# ABOUT THIS EXERCISE:
The forum thread below is about filtering a pandas table. Which two pandas indexers does the reply suggest for selecting a subset of columns?

# TEXT EXCERPT:
•••

Here's what the pandas table look like:
As you can see the red marked rows have any of all six column values set to '0'. I want to select only non-red rows and filter these red ones out.
I can't seem to figure if there's in-built or, easy way to do it.
CodePudding user response:
Use a boolean mask as suggested by @Ch3steR and use .iloc
or .loc
to select a subset of columns:
# Minimal sample
>>> df
A B C D E F G H I J
0 4 0 0 0 0 0 0 1 3 2 # Drop
1 4 6 4 0 0 0 0 0 0 0 # Keep
# .iloc version: select the first 7 columns
>>> df[df.iloc[:, :7].eq(0).sum(1).lt(6)]
A B C D E F G H I J
1 4 6 4 0 0 0 0 0 0 0
# .loc version: select columns from A to G
>>> df[df.loc[:, 'A':'G'].eq(0).sum(1).lt(6)]
A B C D E F G H I J
1 4 6 4 0 0 0 0 0 0 0
Step by Step:
# Is value equal to 0
>>> df.loc[:, 'A':'G'].eq(0)

•••

# SUPPLIED RECORDS:
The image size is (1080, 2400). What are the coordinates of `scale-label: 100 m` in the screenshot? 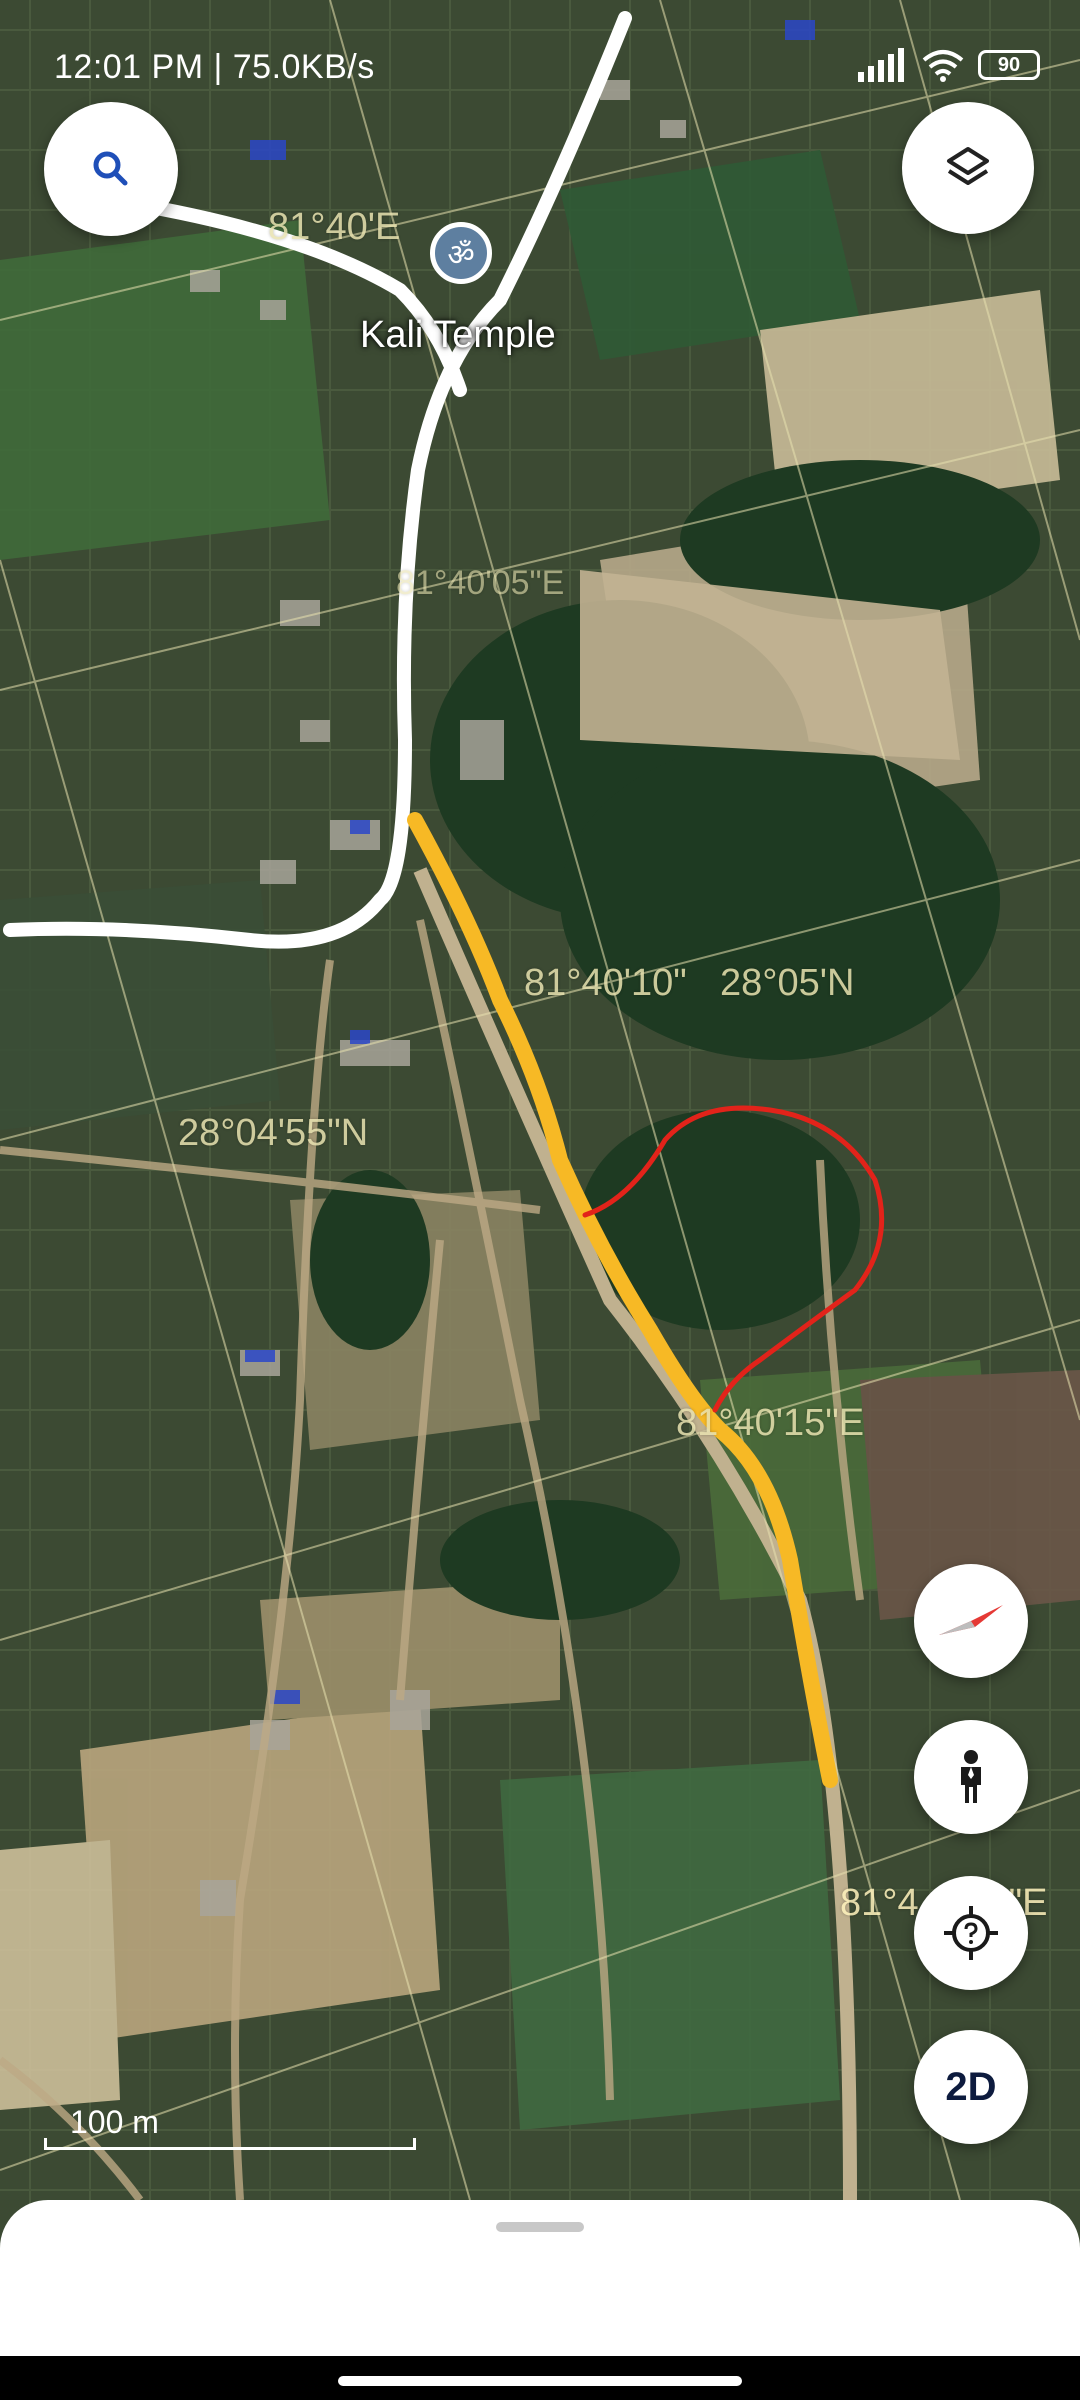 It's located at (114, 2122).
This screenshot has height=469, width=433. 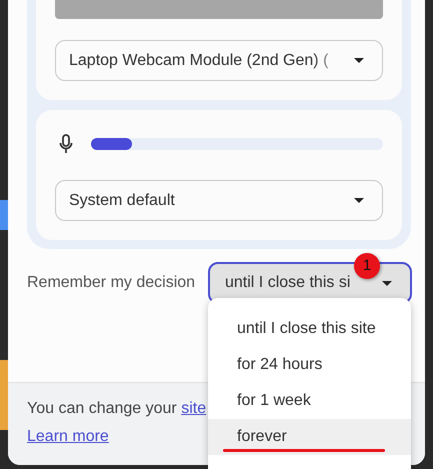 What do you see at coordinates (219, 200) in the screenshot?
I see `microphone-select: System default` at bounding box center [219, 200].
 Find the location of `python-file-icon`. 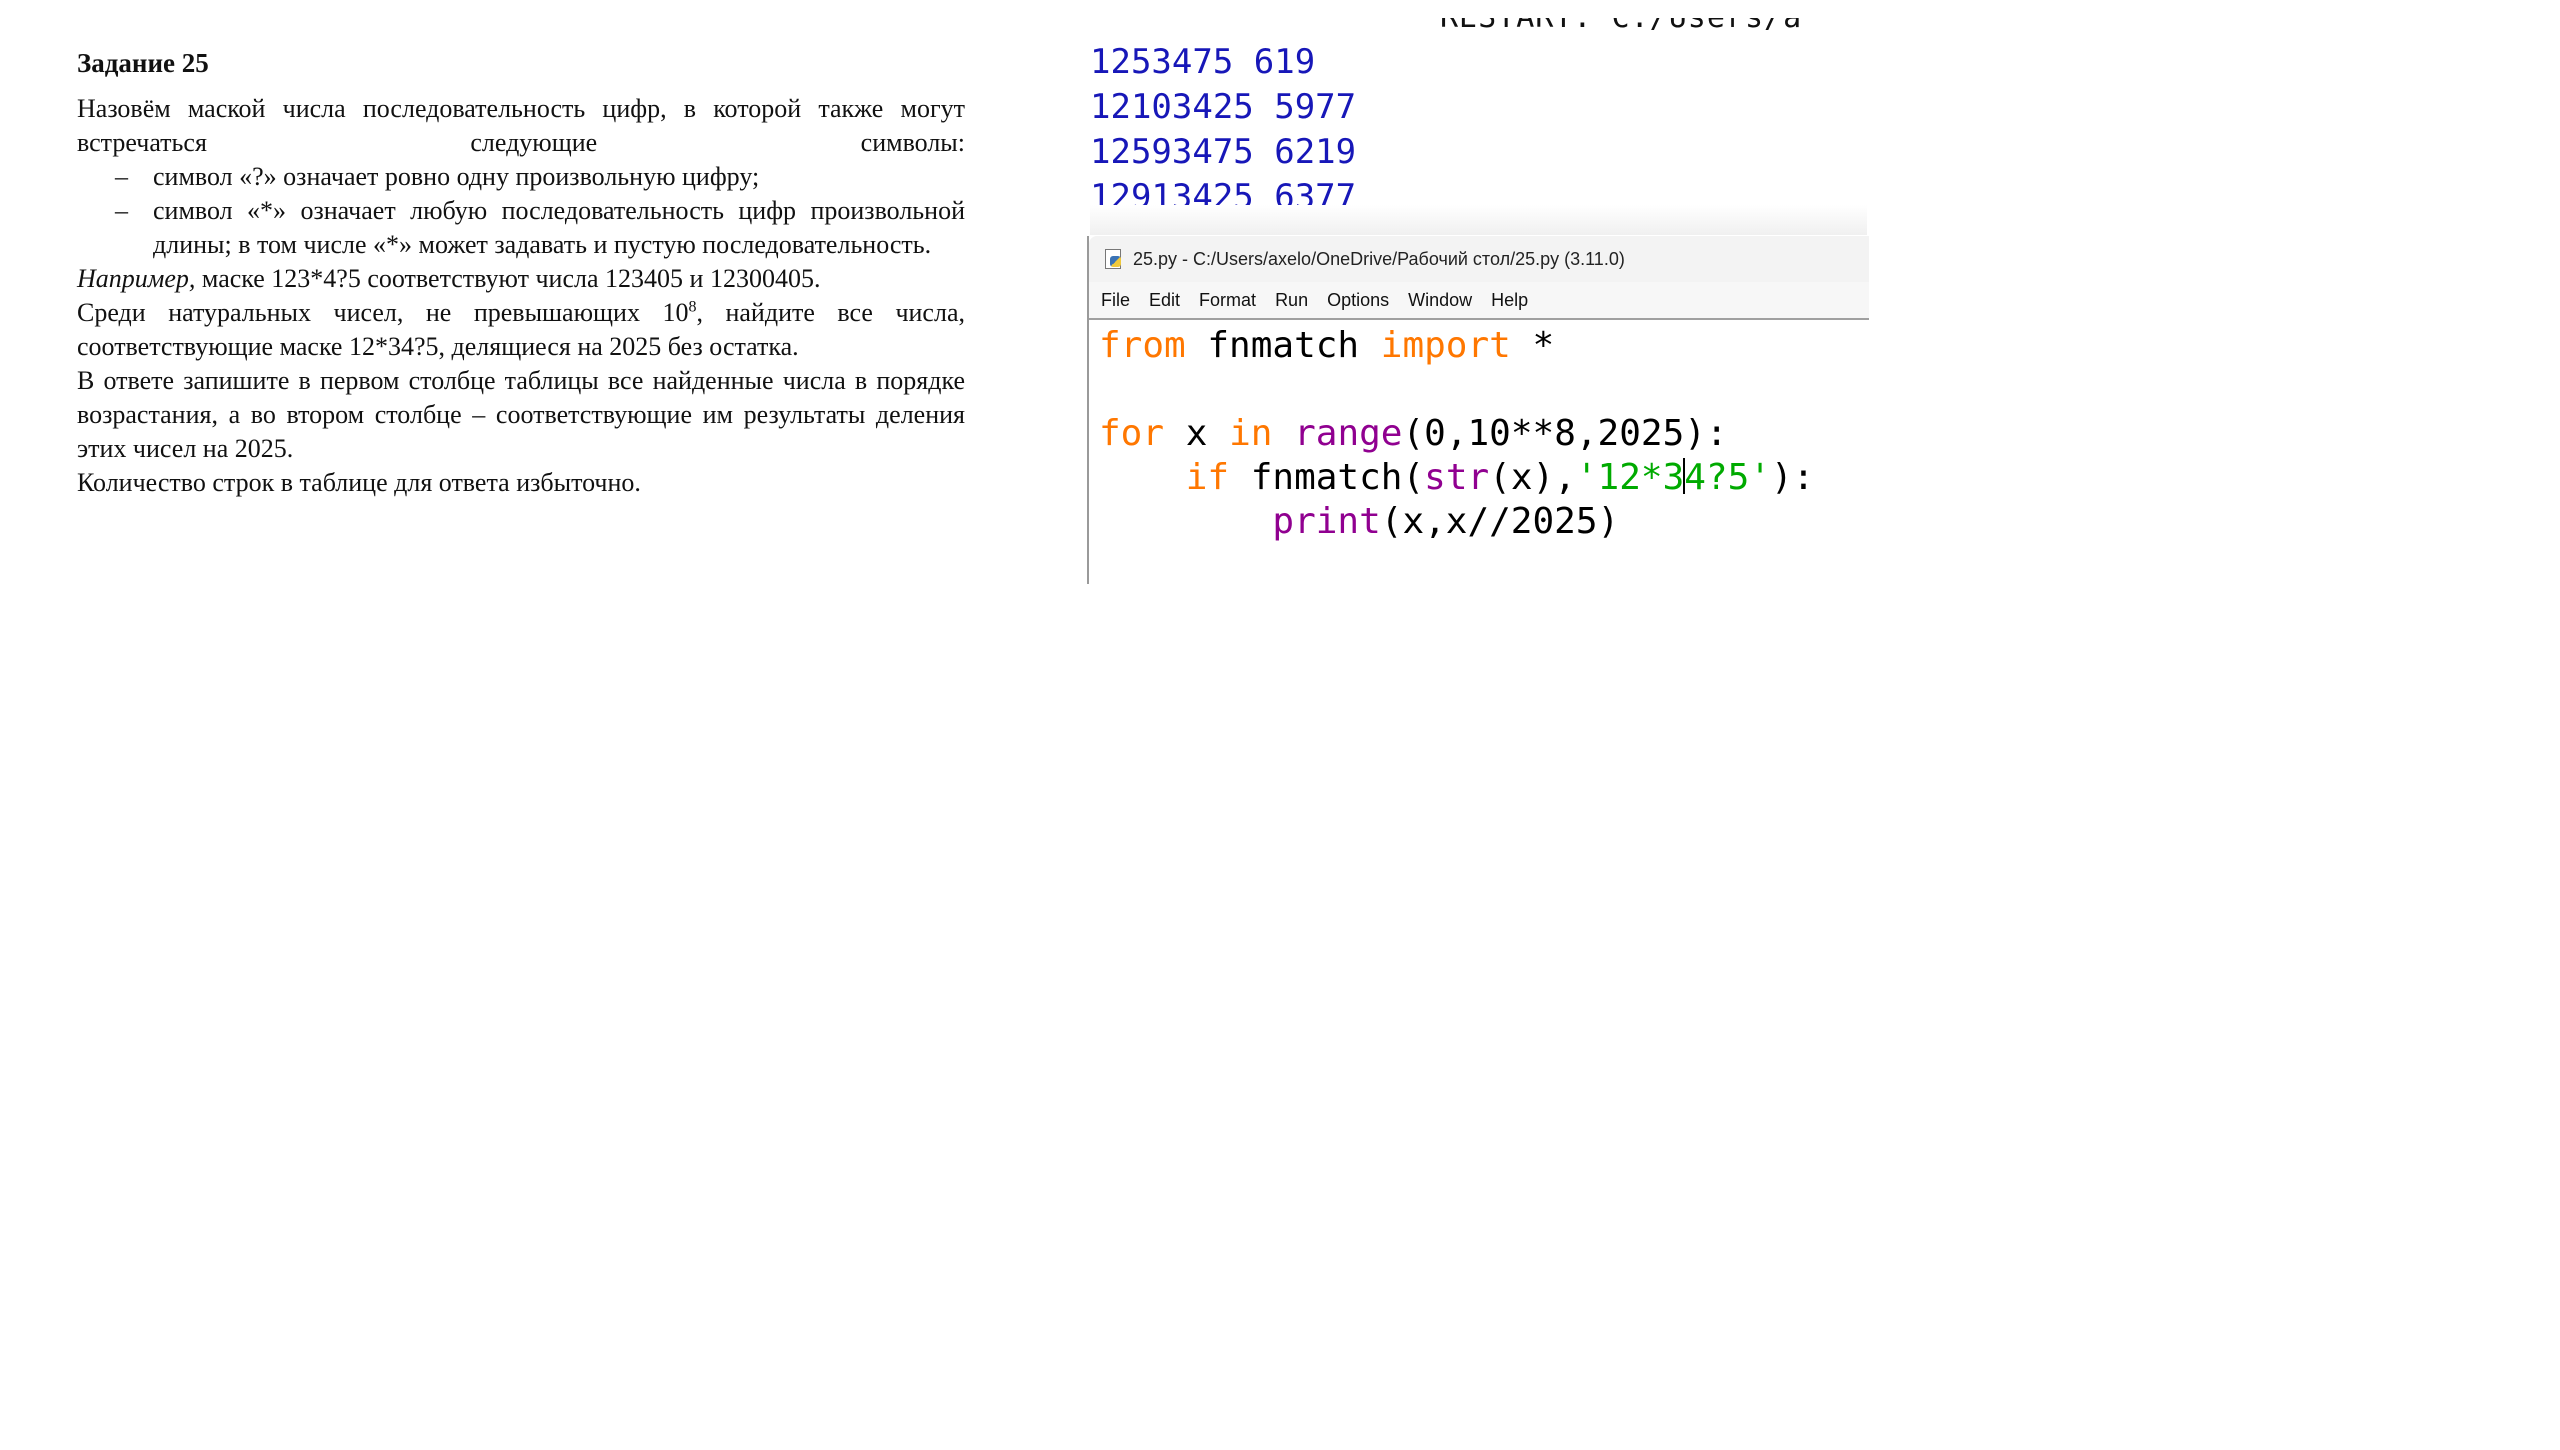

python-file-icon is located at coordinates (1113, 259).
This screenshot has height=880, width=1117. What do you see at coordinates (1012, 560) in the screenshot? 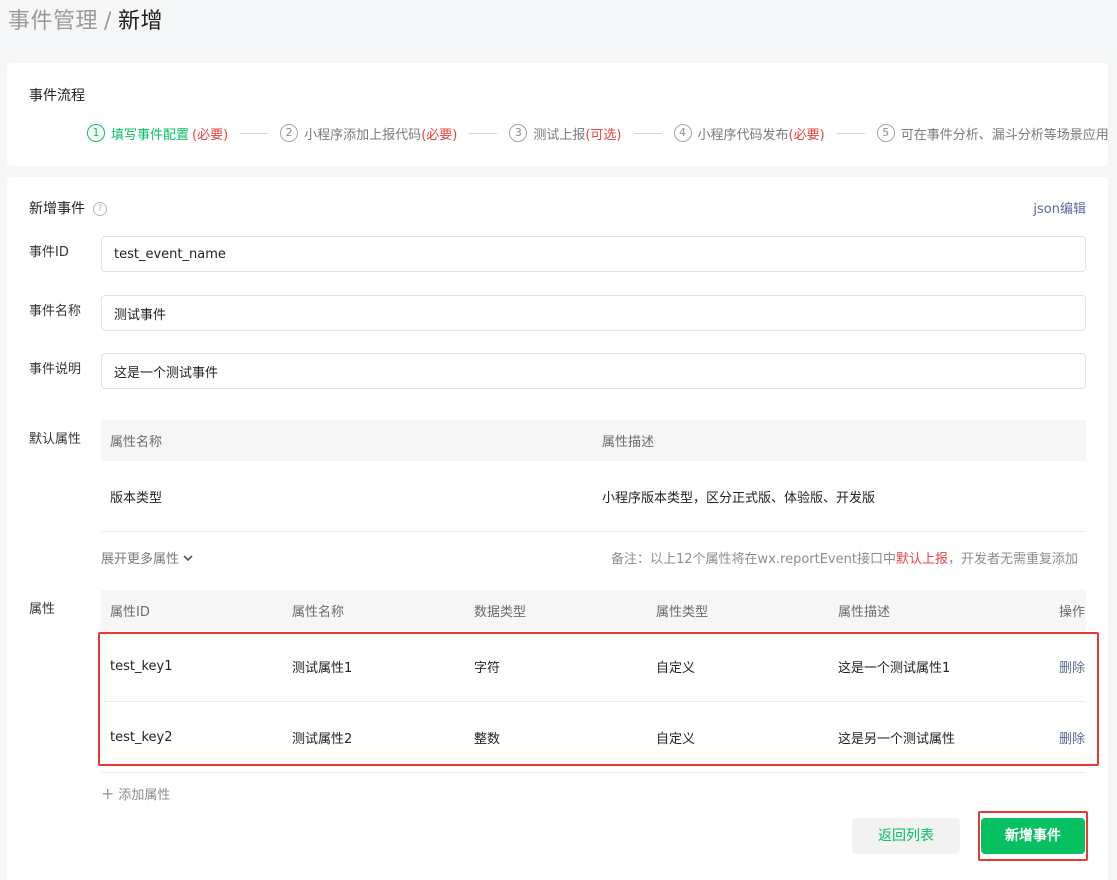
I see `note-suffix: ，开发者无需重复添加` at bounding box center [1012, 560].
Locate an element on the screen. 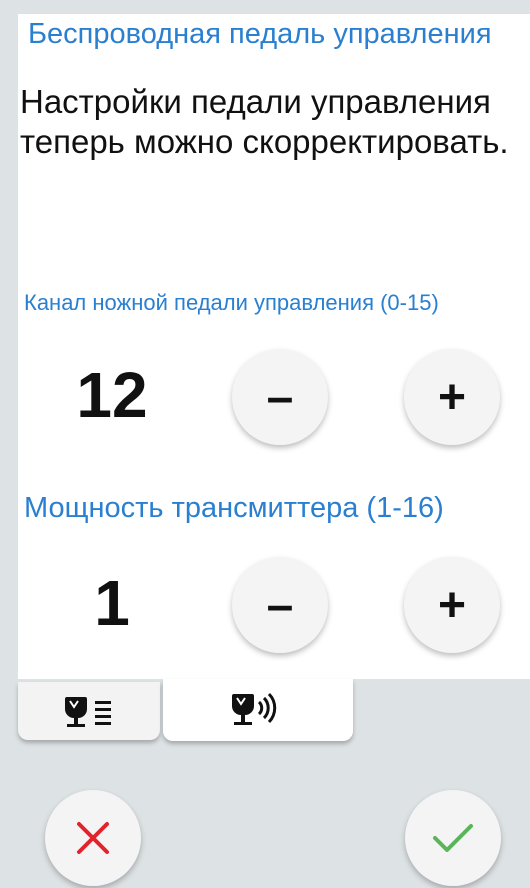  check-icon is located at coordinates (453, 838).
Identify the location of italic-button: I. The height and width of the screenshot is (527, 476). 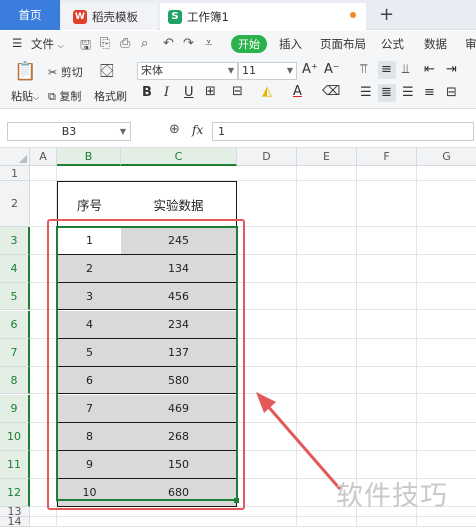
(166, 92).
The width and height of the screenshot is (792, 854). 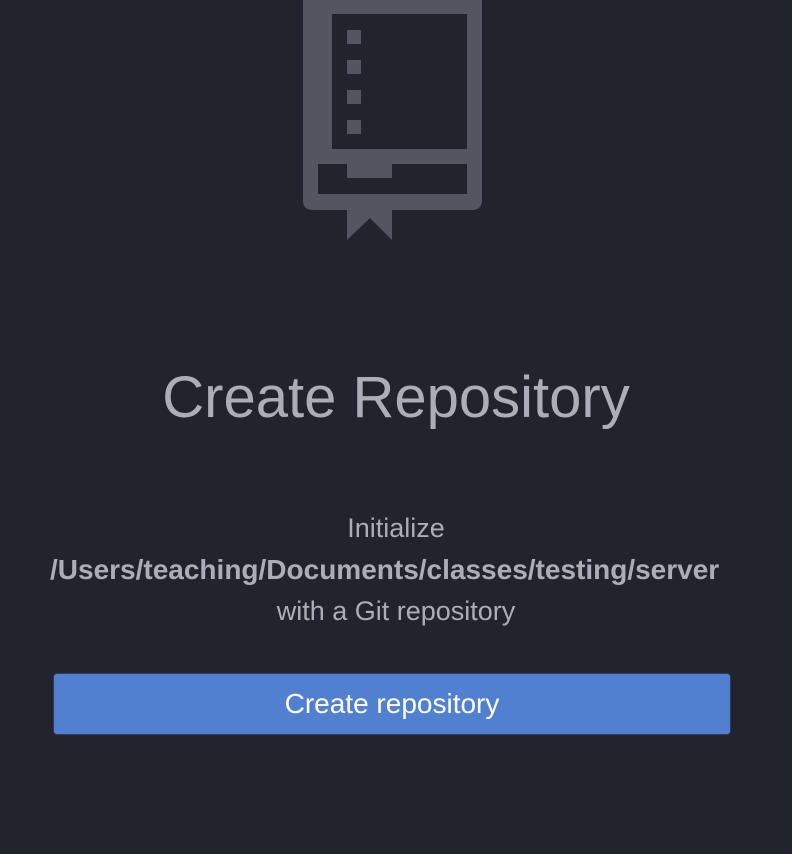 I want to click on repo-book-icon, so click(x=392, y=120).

•••

# ANSWER SECTION:
.iloc and .loc